摘要

Background: The diagnosis of cerebral vasospasm is hampered by lack of an accurate, noninvasive test. Computed tomographic angiography (CTA) may be useful but the correlation between arterial diameters determined from catheter digital subtraction angiography (DSA) and CTA over a range of artery sizes would need to be determined to show this. The purpose of this study was to determine the correlation between artery diameters measured on DSA and multidetector CTA.
Methods: Two hundred forty artery diameters were measured in DSA and CTA from 46 patients who underwent both studies within 12 hours of each other. Axial cross section, maximum intensity projection, and volume-rendered images were measured and compared by linear correlation. Two independent readers measured CTA diameters to determine interobserver variability by linear correlation. Values also were categorized and compared by chi(2) and kappa statistics. Analysis was repeated with unmeasurable arteries assigned a value of 0.

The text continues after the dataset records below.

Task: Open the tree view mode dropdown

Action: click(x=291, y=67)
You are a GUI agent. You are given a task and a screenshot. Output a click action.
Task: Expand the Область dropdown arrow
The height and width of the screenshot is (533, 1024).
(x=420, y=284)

Results: There were significant correlations between arterial diameters measured on DSA and those from CTA measured by any method (R(2) ranging from 0.45 to 0.76, P < .0001), although there was a tendency for the slope of this relationship to be less than 1, indicating underestimation of diameter of large and overestimation of diameter of small arteries with CTA. Computed tomographic angiography diameters also correlated significantly between the 2 reviewers with higher values often when unmeasureable arteries were assigned a value of 0 (kappa = 0.23-0.55, P < .0001).
Conclusion: Arterial diameters measured on multidetector CTA correlate well with those determined from DSA and should permit use of CTA for quantitative study of cerebral vasospasm and other conditions requiring accurate measurement of arterial diameters. The limitation of CTA remains the inability to measure some arteries due to artifact.